Tree Bagging example

In [332]:
x1 = np.random.rand(N) * 10 - 5
x1 = np.sort(x1)
x1 = x1[:,np.newaxis]
print x1.shape
noise = 0.1 
def f(x):
    x = x.ravel()
    return np.exp(-x ** 2) + 1.5 * np.exp(-(x - 2) ** 2)

y = f(x1) + np.random.normal(0.0, noise, N)
y = y[:,np.newaxis]

def polynomial_regr(n_estimators=10):
    from sklearn.preprocessing import PolynomialFeatures
    from sklearn import linear_model
    import random
    dlen = x1.shape[0]

    Y_ = np.zeros(y.shape)
    
    for i in range(n_estimators):
        
        
        X_tr = x1[:].astype(float)
        y_tr = y[:].astype(float)
        
        degree = np.random.randint(2,10)
        poly = PolynomialFeatures(degree=degree)
        X_tr_ = poly.fit_transform(X_tr)
        
        ind = random.sample(range(dlen),int(dlen/4))
        

        
        regr = DecisionTreeRegressor()
        regr.fit(X_tr[ind], y_tr[ind])
        y_pred_tr = regr.predict(X_tr)[:,np.newaxis]
        
    
        Y_ = np.add(Y_ , y_pred_tr)
        plt.plot(X_tr,y_pred_tr,'-b',markersize=.02,alpha=.1 );
    Y_ = Y_/float(n_estimators)
    print Y_.shape, y_pred_tr.shape
    plt.plot(X_tr,Y_,'-g',markersize=8,alpha=1 );
    plt.plot(X_tr,y_tr,'.r',markersize=2,alpha=1 );
    plt.xlim(x1.min(),x1.max())
    plt.ylim(y.min(),y.max())
(200, 1)
In [333]:
from ipywidgets import interact, HTML, FloatSlider
interact(polynomial_regr,n_estimators=(1,150,1));
(200, 1) (200, 1)

Random Forest Classifiers

In [337]:
from sklearn.model_selection import cross_val_score
from sklearn.datasets import make_blobs
from sklearn.ensemble import RandomForestClassifier
from sklearn.ensemble import ExtraTreesClassifier
from sklearn.tree import DecisionTreeClassifier
from sklearn.ensemble import BaggingClassifier

X = iris.data[:]
y = iris.target
X, y = make_blobs(n_samples=5000, n_features=5, centers=30,random_state=0)

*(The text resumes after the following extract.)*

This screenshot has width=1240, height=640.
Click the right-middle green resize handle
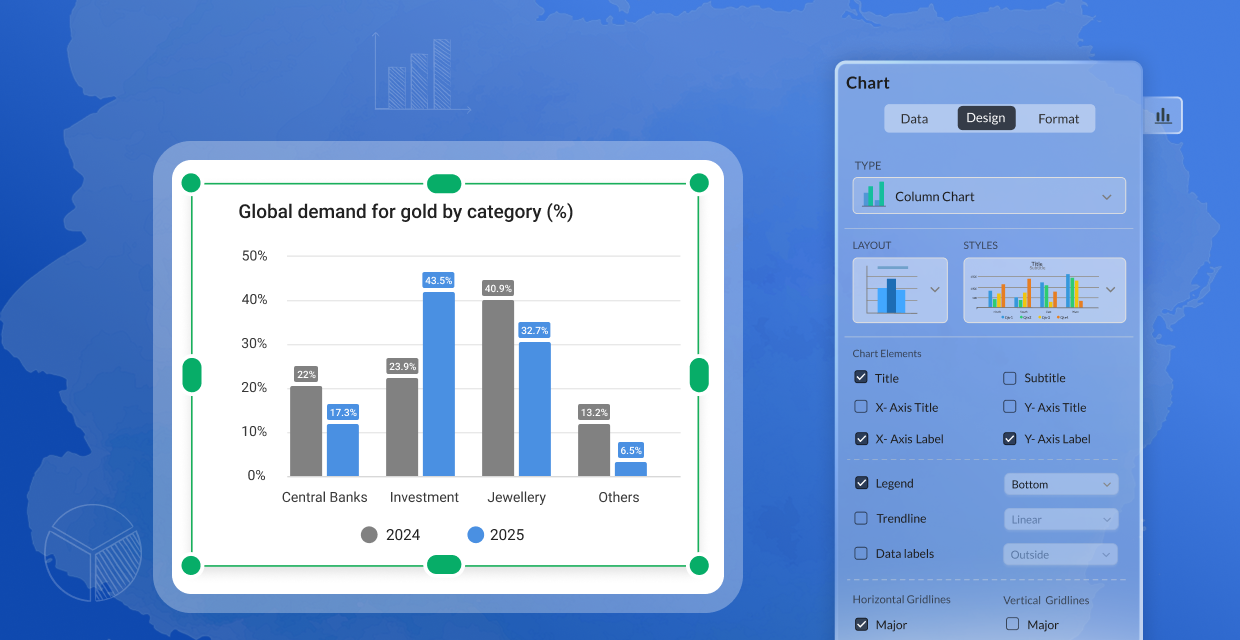699,375
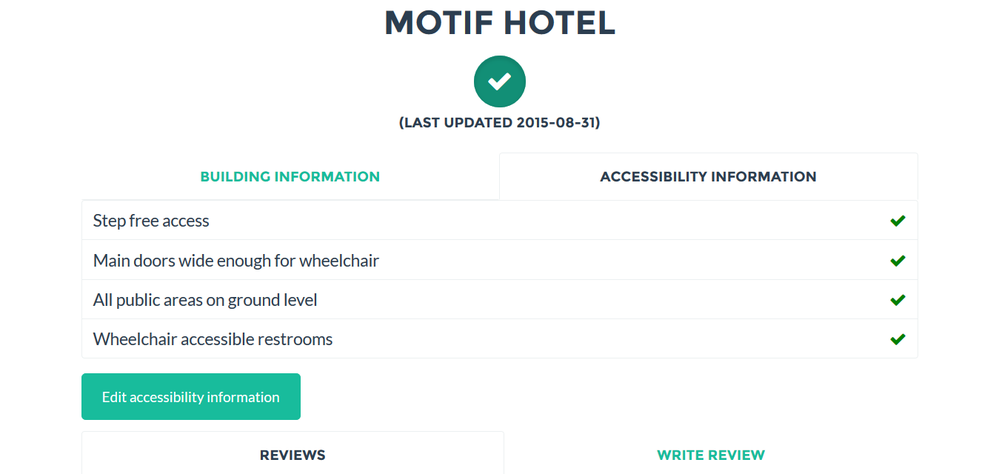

clf = DecisionTreeClassifier(max_depth=None, min_samples_split=2,random_state=0)
scores = cross_val_score(clf, X, y)
print 'DecisionTreeClassifier',  scores.mean()                             

clf = BaggingClassifier(DecisionTreeClassifier(max_depth=None), n_estimators=80)
scores = cross_val_score(clf, X, y)
print 'BaggingClassifier', scores.mean()

clf = RandomForestClassifier(n_estimators=80, max_depth=None,min_samples_split=2, random_state=0)
scores = cross_val_score(clf, X, y)
print 'RandomForestClassifier', scores.mean()                             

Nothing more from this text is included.